Diese Schritte können ein Weg sein, zu mehr Frieden mit deinem Chef, mit den dir vorgesetzten Autoritäten.
Aber die Spannung zwischen persönliches Unrecht erleiden und es offen und direkt anzusprechen und dagegen anzugehen werden wir leider nicht ganz auflösen können.
Doch möchten wir dich als Gemeinde mit dem, was jetzt vielleicht bei dir innerlich so hochgekommen ist nicht im Regen stehen lassen. Sondern dir einen Regenschirm anbieten. Ganz praktisch. Den Segensschirm Gottes.
 
Du darfst dich gleich während der Musikzeit unter einen der Schirme stellen, die hier vorne oder auch hinten zu sehen sind. Es stehen Beter für dich mit Schirmen. Und du darfst dir von Gott seinen Segen, seinen ganz persönlichen Schutz zusprechen lassen. Begib dich bewusst unter seinen Schutz und Beistand.
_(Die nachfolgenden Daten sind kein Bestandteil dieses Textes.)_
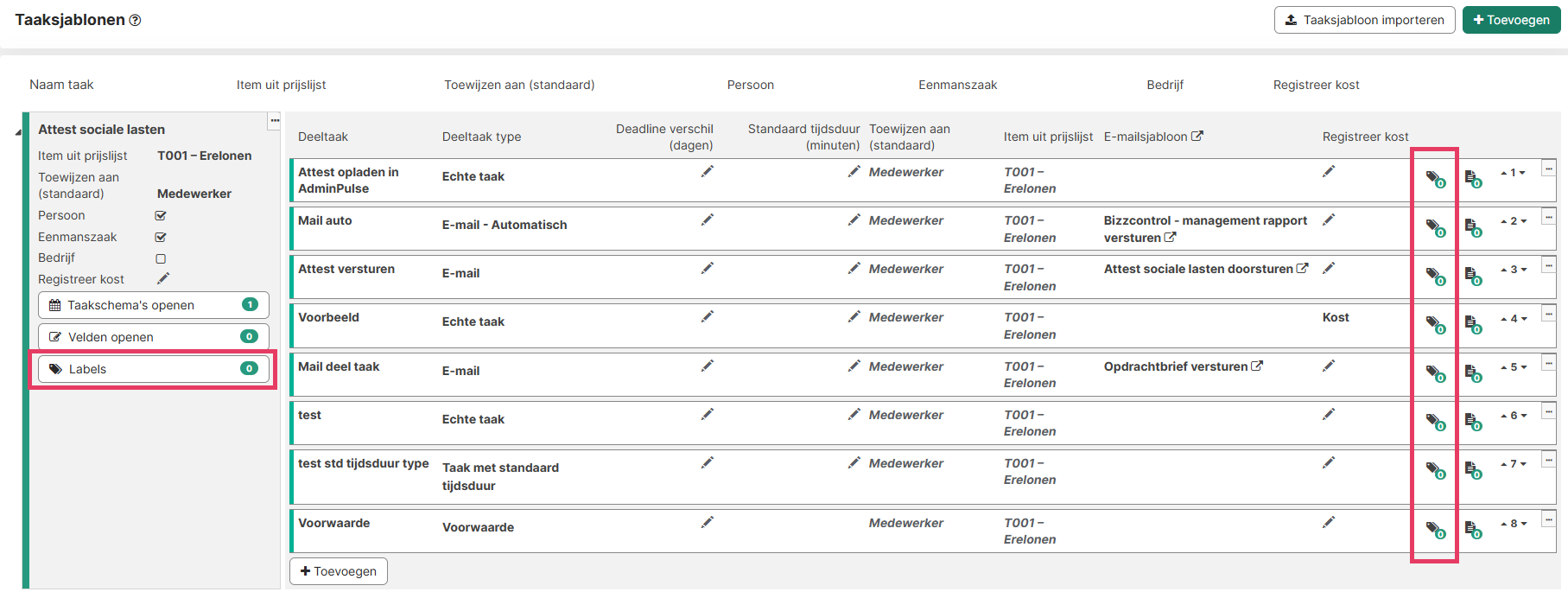Open labels for the Voorwaarde subtask
This screenshot has height=592, width=1568.
1434,530
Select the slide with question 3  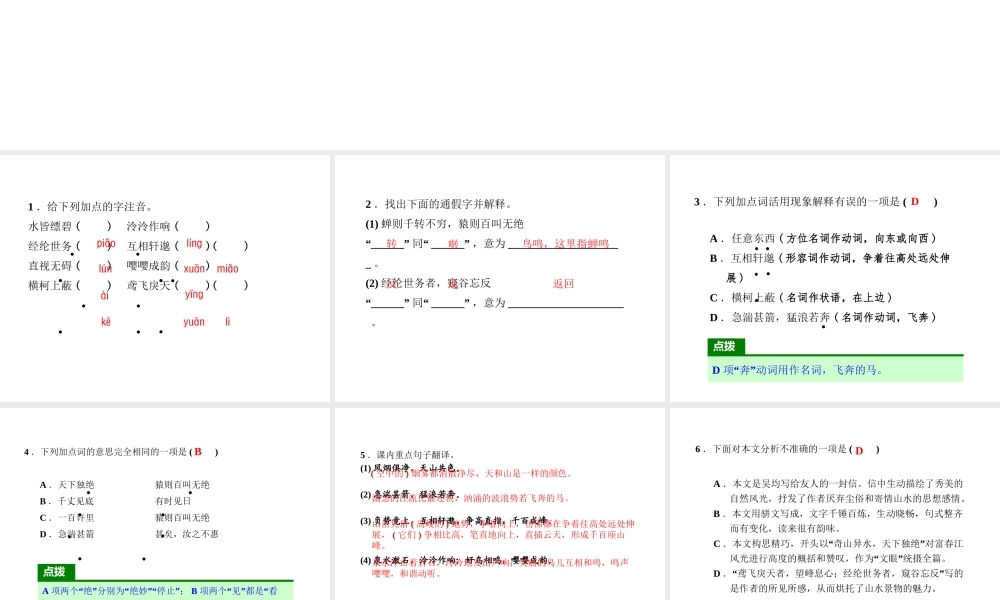(x=834, y=278)

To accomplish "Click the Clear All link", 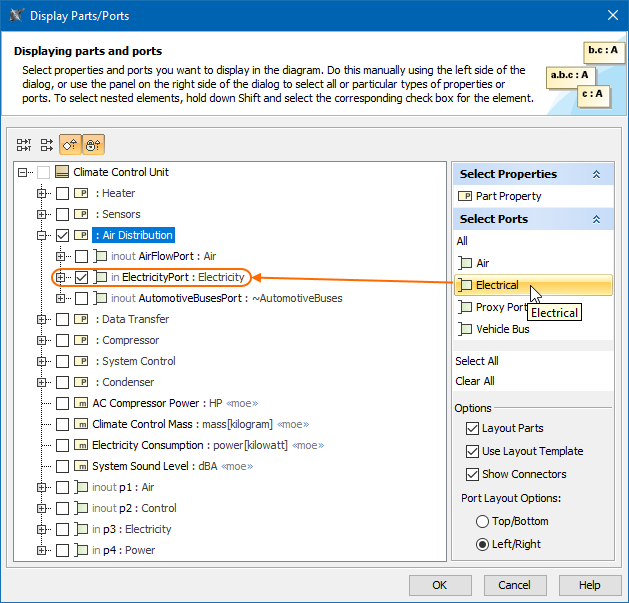I will coord(475,381).
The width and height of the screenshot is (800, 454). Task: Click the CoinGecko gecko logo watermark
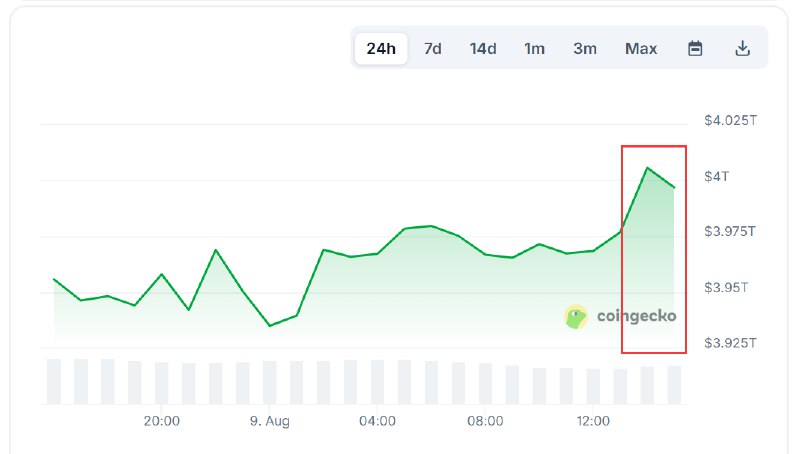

In Psalm 91,1 heisst es: „Wer unter dem Schutz des Höchsten wohnt, der kann bei ihm, dem Allmächtigen, Ruhe finden.“
Das stimmt. Das habe ich schon vielfach erfahren. Und auch viele andere, die ihre Hoffnung ihr Vertrauen auf diesen beschirmenden und beschützenden Gott setzen.
 
Oder du kannst du den Beterinnen hinten vor dem Ausgang gehen, deine Anliegen nennen und für dich gezielt beten lassen.
 
Oder du kannst nach dem Gottesdienst auf Menschen deines Vertrauens zugehen und sie um Rat fragen und vielleicht auch ganz praktischen Beistand, in dem, was dich eben gerade so belastet.
Verschiedene Möglichkeiten. Halte dich Gott mit deinen Anliegen hin. Er wird hören. Amen.